Guest Post: Gull Lake, Saskatchewan!

Recently Alyssa visited the little town of Gull Lake out on the prairie in Canada and wrote in to share her adventure. Her story appears below:

Gull Lake, Saskatchewan: a place worth returning to!

A deep red depot greets you from the highway, to which the town owes my visit. Out of commission though it be for receiving train passengers, it attracted one would-be tourist who was ready to be tugged off-course. Furthermore, a sign resembling that of a Romanian town hall advertised the building by it as the headquarters of a Mounted Police division. This delighted me,  inclining my expectation upward as I advanced toward the town’s interior,  via Rutland Avenue’s hill. I had just stopped for a rest and a stretch of the legs, hoping to find somewhere to sit and write and organize a strategy for free time spent at home. Instead, I found a dream revived: of traveling to different obscure places to participate in life there and to literally appreciate it in writing. It could be how I discover where I’d really choose to live, after all.

Gull Lake

I entered the grocery/pharmacy and asked if they had a restroom.”Not one that you can use,” replied the high school girl at the checkout, and directed me next door to Michael’s. A hole-in-the wall type of corrugated sheet metaled warehouse-looking fortress. I would have missed this “convenience” store if not directed to it. This is why I’d needed to get out of the car to notice anything which existed to give economical support to this place ripe with conspicuously inscrutable buildings.

Gull Lake

I loved it. It is the kind of place I’ve always had a soft spot for in my heart.

On the corner of Main Street and Proton Ave. there was a whole Chester’s fried chicken diner that was closed.I can only assume that the Asian who alone roamed the store, and who inquired if he could help me, was Michael.

I went there for the public restroom, in which a public health promotion company had placed two machines vending condoms for $1.25 and vending sex toys. There was no soap in the soap dispenser. When I threw my paper towel in the garbage can it bounced onto the floor because the short recepticle was overfilled. Oh, well!

I couldn’t do much because it was Victoria Day weekend. Otherwise, I’d have eaten at the diner and skated at the Rainbow roller rink. I suppose i could have stayed to watch Breakthrough at the theater, but my time budget did not allow for another hour and a half stay this time.

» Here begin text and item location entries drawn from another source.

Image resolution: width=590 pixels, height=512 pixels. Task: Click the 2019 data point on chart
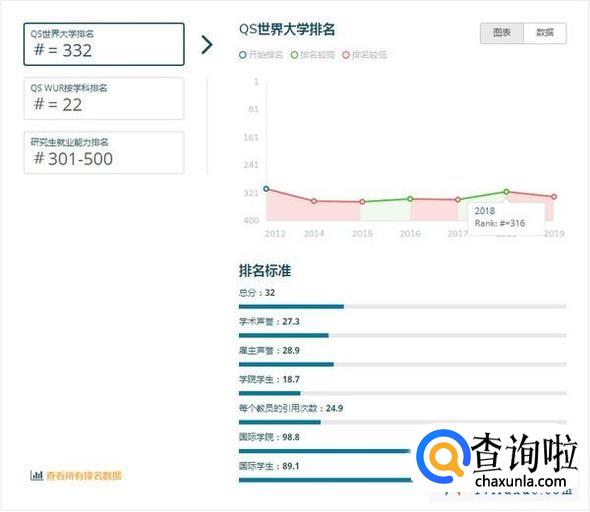(554, 196)
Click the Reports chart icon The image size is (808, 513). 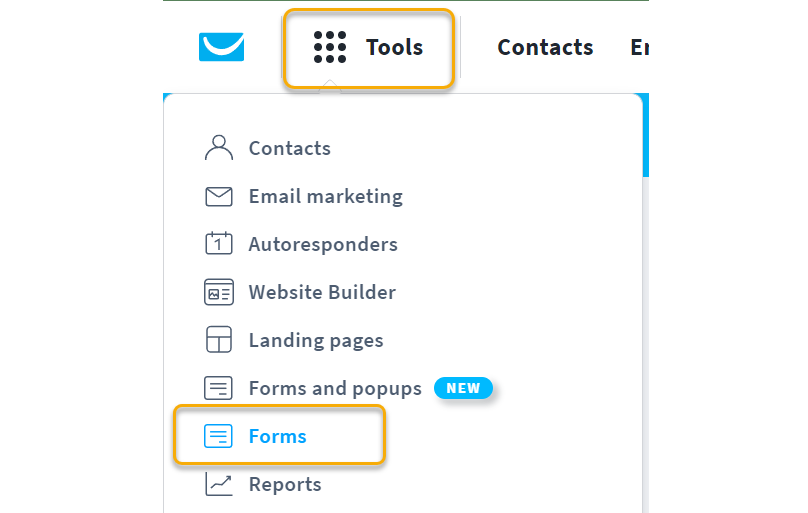click(x=218, y=484)
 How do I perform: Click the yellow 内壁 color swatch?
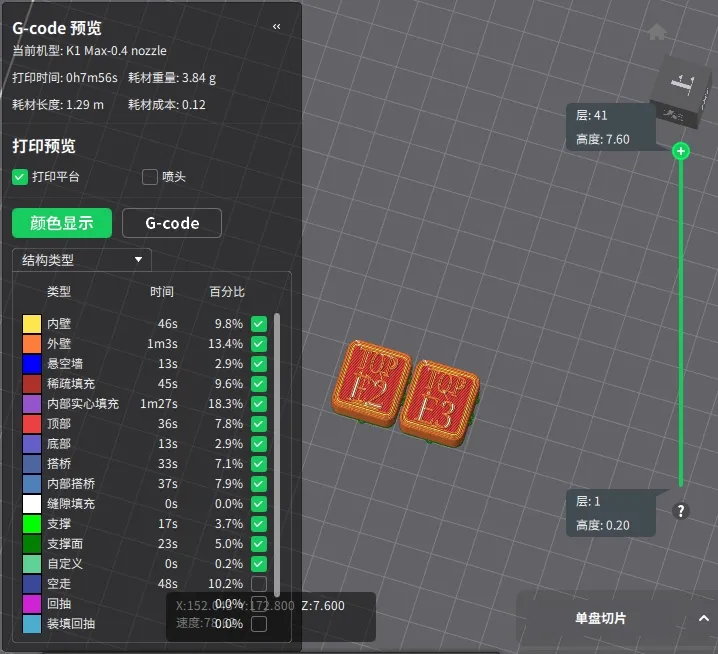(31, 324)
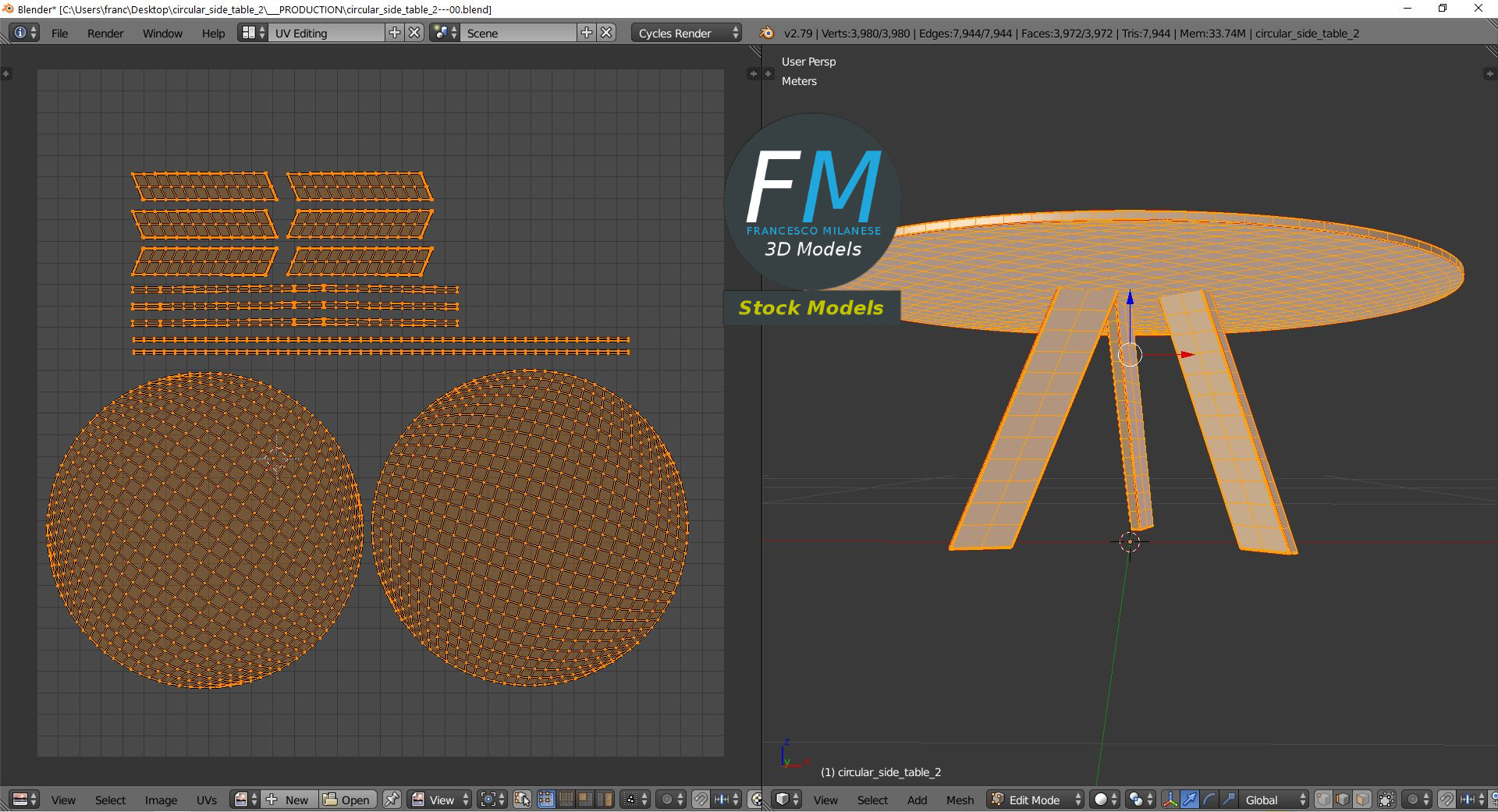
Task: Toggle UV sync selection with mesh
Action: click(x=522, y=800)
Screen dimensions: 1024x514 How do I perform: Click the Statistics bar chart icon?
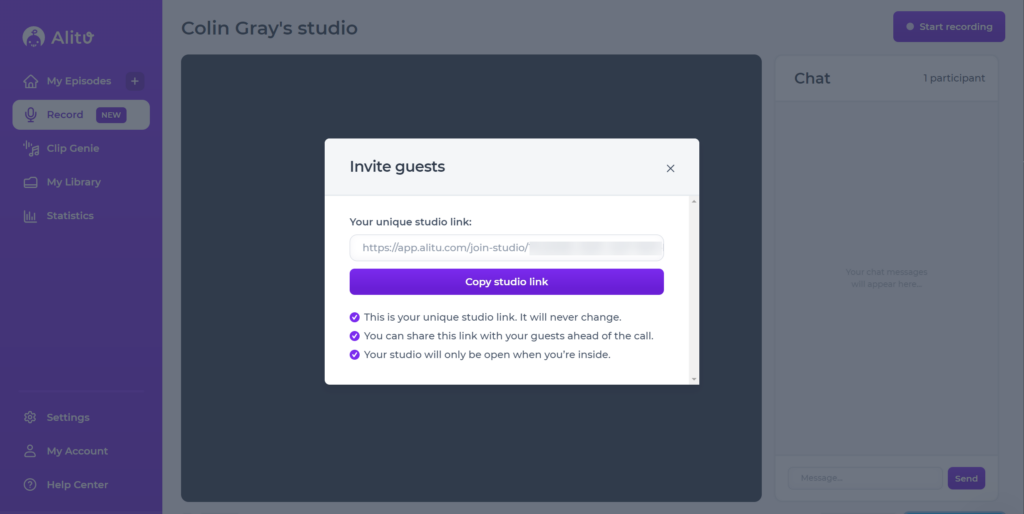click(30, 216)
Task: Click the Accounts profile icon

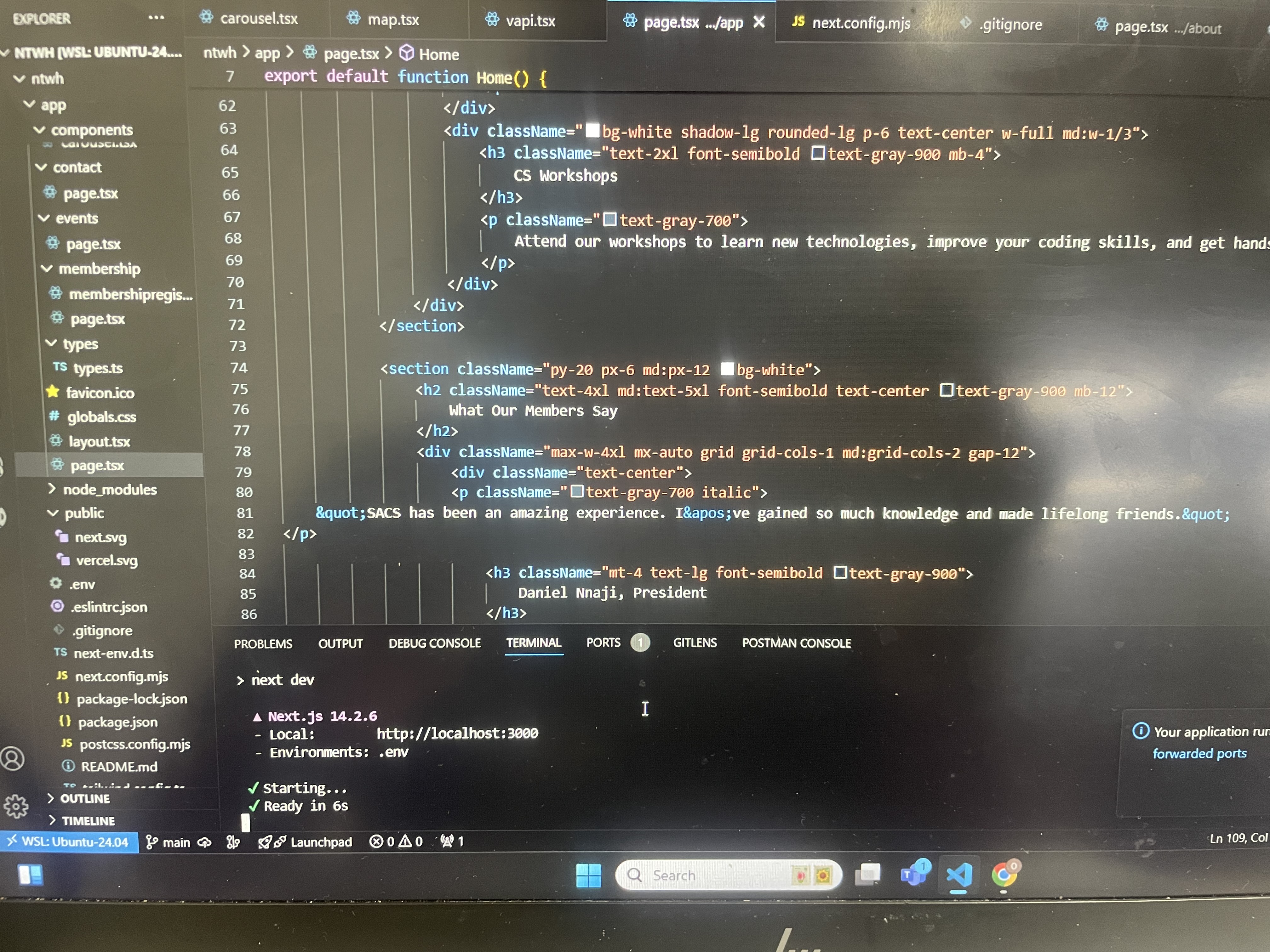Action: (13, 759)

The Lyceum Theatre had one movie every four days, and only one showing time: 8:30pm.

The Decades Diner was, at first, the only place to eat. It’s between two welding shops across a street and an alleyway on either side. These both have modest signage–one of them gone or going out of business, as it was for sale. Neither the sign for the shop nor the sale were quite prominently placed, but faced the alleyway behind the diner.

You may not see in my account of this place why I was enchanted by it, but I certainly was. For much of my life have I wished I could move to a strange place like this and discover what I could add to a community, what treasures of culture in it to make more known? The International Diner was hiring, according to an electric sign by Town Hall. I saw a couple of houses for sale or rent.

Though a somewhat romantic one, it’s been dream to stay in an otherwise random-to-me town and reflect back to it the beauty I see in it.

So, why don’t I do that where I live now? Not two years ago it was just such a spot, nestled unassumingly, beyond my life’s experience, in the vastness called North Dakota. Let me not, now that I’m settled, start to think that it’s any less lovely than the way I perceived Gull Lake, Saskatchewan as I passed by. I hope my trip here will help me return home with a fresh, revived spirit of wonder.